● WHAT THE TASK ASKS
Each line of the data has to be transcribed exactly.

● MATERIAL FOR THIS TASK

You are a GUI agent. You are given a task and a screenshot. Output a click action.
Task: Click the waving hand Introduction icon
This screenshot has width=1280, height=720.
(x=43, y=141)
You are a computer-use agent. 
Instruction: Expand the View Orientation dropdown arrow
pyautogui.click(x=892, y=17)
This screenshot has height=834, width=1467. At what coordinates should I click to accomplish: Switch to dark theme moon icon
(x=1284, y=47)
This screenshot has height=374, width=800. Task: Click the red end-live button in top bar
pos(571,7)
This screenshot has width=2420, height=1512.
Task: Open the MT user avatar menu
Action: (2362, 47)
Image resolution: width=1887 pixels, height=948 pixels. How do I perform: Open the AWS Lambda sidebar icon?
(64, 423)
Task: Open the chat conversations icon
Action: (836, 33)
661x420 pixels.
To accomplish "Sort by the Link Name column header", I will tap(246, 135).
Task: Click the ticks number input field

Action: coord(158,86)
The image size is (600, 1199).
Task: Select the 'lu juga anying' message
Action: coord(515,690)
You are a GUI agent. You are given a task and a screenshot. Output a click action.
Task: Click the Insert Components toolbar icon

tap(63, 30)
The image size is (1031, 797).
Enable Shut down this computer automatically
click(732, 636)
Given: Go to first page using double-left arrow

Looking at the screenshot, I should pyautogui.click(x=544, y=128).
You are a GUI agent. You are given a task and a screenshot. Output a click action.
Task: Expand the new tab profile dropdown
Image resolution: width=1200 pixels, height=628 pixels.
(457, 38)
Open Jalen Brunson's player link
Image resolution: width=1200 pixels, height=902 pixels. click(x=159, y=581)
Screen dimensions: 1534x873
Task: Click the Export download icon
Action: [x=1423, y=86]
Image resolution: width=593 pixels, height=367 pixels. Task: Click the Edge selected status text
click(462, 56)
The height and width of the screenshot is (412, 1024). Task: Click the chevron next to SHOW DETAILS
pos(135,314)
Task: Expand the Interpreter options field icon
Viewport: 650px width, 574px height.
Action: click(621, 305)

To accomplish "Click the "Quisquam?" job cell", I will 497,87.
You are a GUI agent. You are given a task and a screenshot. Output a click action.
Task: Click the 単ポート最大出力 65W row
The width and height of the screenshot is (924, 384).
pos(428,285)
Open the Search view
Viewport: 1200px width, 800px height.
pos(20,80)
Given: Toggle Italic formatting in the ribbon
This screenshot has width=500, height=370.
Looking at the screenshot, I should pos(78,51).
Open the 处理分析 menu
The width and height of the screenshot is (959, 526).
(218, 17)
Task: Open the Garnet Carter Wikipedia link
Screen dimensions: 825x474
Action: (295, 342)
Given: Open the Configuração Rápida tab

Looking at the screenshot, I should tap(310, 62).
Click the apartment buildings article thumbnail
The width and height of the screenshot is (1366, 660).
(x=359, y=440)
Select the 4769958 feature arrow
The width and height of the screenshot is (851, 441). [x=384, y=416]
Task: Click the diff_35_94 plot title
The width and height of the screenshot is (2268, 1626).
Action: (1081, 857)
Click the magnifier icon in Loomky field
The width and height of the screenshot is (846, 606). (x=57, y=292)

● SOLUTION TO THIS PROBLEM
You are a GUI agent. You are given a task and a screenshot. Output a click action.
Task: Click the waving hand Introduction icon
This screenshot has width=1280, height=720.
(x=43, y=141)
You are a computer-use agent. 
Instruction: Expand the View Orientation dropdown arrow
pyautogui.click(x=892, y=17)
This screenshot has height=834, width=1467. At what coordinates should I click to accomplish: Switch to dark theme moon icon
(x=1284, y=47)
This screenshot has height=374, width=800. Task: Click the red end-live button in top bar
pos(571,7)
This screenshot has width=2420, height=1512.
Task: Open the MT user avatar menu
Action: (2362, 47)
Image resolution: width=1887 pixels, height=948 pixels. How do I perform: Open the AWS Lambda sidebar icon?
(64, 423)
Task: Open the chat conversations icon
Action: (836, 33)
661x420 pixels.
To accomplish "Sort by the Link Name column header", I will tap(246, 135).
Task: Click the ticks number input field

Action: coord(158,86)
The image size is (600, 1199).
Task: Select the 'lu juga anying' message
Action: coord(515,690)
You are a GUI agent. You are given a task and a screenshot. Output a click action.
Task: Click the Insert Components toolbar icon

tap(63, 30)
The image size is (1031, 797).
Enable Shut down this computer automatically
click(732, 636)
Given: Go to first page using double-left arrow

Looking at the screenshot, I should pyautogui.click(x=544, y=128).
You are a GUI agent. You are given a task and a screenshot. Output a click action.
Task: Expand the new tab profile dropdown
Image resolution: width=1200 pixels, height=628 pixels.
(457, 38)
Open Jalen Brunson's player link
Image resolution: width=1200 pixels, height=902 pixels. click(x=159, y=581)
Screen dimensions: 1534x873
Task: Click the Export download icon
Action: [x=1423, y=86]
Image resolution: width=593 pixels, height=367 pixels. Task: Click the Edge selected status text
click(462, 56)
The height and width of the screenshot is (412, 1024). Task: Click the chevron next to SHOW DETAILS
pos(135,314)
Task: Expand the Interpreter options field icon
Viewport: 650px width, 574px height.
Action: click(621, 305)

To accomplish "Click the "Quisquam?" job cell", I will 497,87.
You are a GUI agent. You are given a task and a screenshot. Output a click action.
Task: Click the 単ポート最大出力 65W row
The width and height of the screenshot is (924, 384).
pos(428,285)
Open the Search view
Viewport: 1200px width, 800px height.
pos(20,80)
Given: Toggle Italic formatting in the ribbon
This screenshot has width=500, height=370.
Looking at the screenshot, I should pos(78,51).
Open the 处理分析 menu
The width and height of the screenshot is (959, 526).
(218, 17)
Task: Open the Garnet Carter Wikipedia link
Screen dimensions: 825x474
Action: (295, 342)
Given: Open the Configuração Rápida tab

Looking at the screenshot, I should tap(310, 62).
Click the apartment buildings article thumbnail
The width and height of the screenshot is (1366, 660).
(x=359, y=440)
Select the 4769958 feature arrow
The width and height of the screenshot is (851, 441). [x=384, y=416]
Task: Click the diff_35_94 plot title
The width and height of the screenshot is (2268, 1626).
Action: (1081, 857)
Click the magnifier icon in Loomky field
The width and height of the screenshot is (846, 606). (x=57, y=292)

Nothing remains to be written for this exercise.